“With land restitution you have to show that you are a legitimate claimant, that your great-grandparents or grandparents occupied a piece of land, or houses and were forcibly removed.
“With the restitution programme, you to have to prove the right to your claim, and often there’s no documentation available and it becomes a very complicated legal process,” Cronin said.
He said as families grew bigger, it became difficult to know who should really get the land, with another factor being that not all people necessarily wanted to go back to the land that was taken away because they had moved on to live in towns and cities.
“A lot of the claimants are taking money compensation instead of actually going back to the land.
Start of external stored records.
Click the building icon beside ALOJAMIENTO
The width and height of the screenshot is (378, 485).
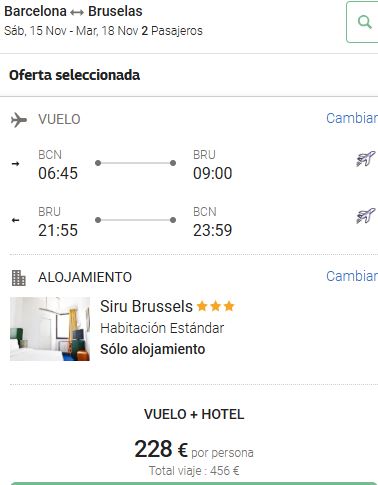pyautogui.click(x=19, y=278)
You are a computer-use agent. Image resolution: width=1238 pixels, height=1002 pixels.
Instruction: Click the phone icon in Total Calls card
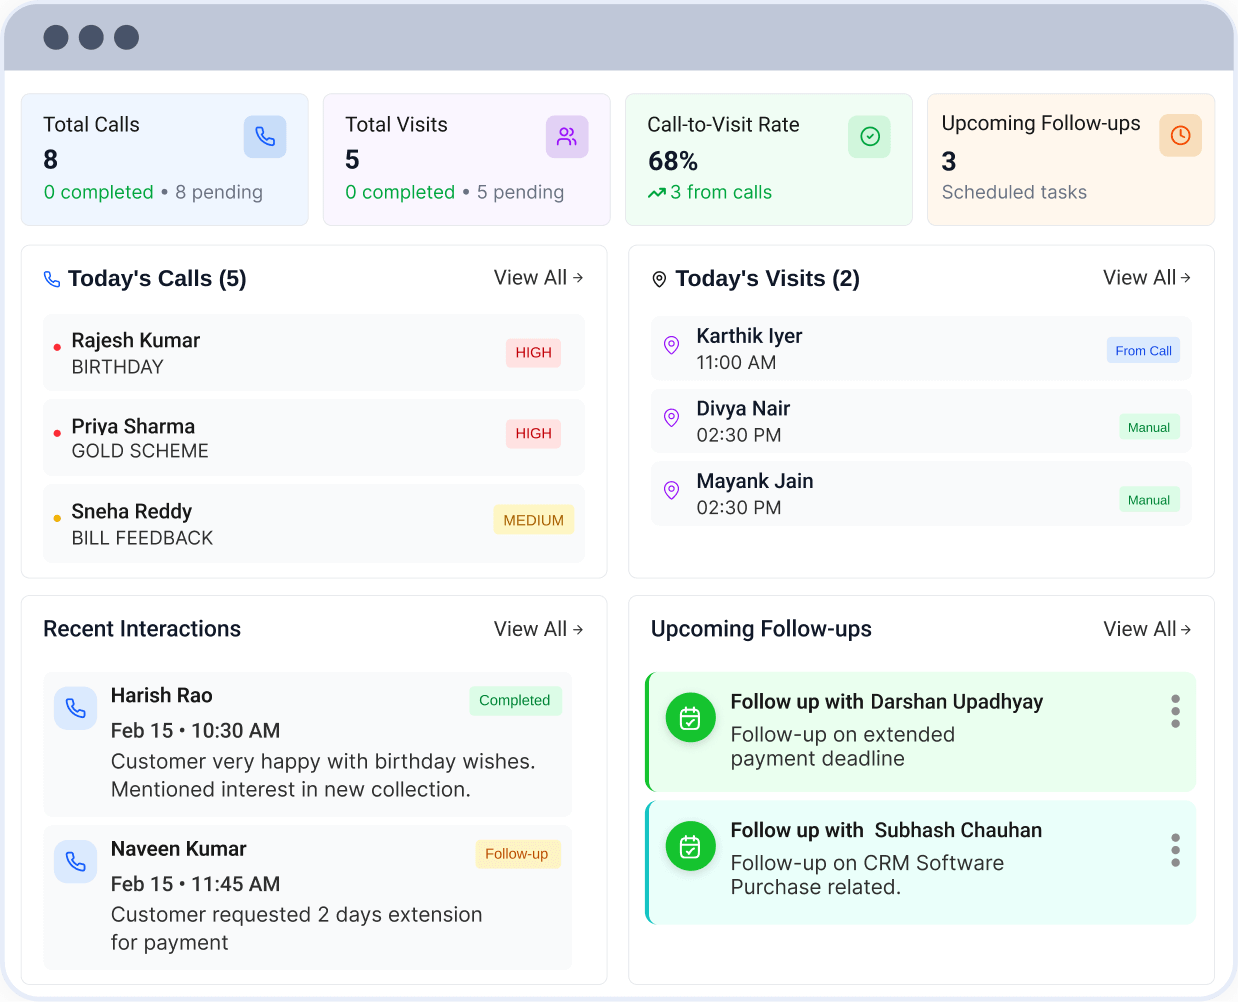click(x=265, y=137)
And that’s fair, because huge injustices were committed against black people,” said Cronin.
However, he added that when communities and individuals took monetary compensation, it meant the racialised patterns of land ownership and use were not changed, meaning the continued discrimination against black people.
“With redistribution, we can do it for the poor living on the margins of cities far away from work and amenities.
“We can use land redistribution for housing regardless of where the people originally were or whether their grandfathers or grandmothers were in that particular location.
“Critically, on redistribution, we need to make sure that it’s not a political elite, like in Zimbabwe, for instance, that tends to be the beneficiaries. It needs to be those who are most desperate.”
A new draft expropriation bill is currently being drafted, as the 2015 Expropriation Bill was recently withdrawn for redrafting.
Cronin said the new expropriation bill would describe the process to be followed when land is expropriated.
The new bill would probably only be tabled in Parliament next year, he said.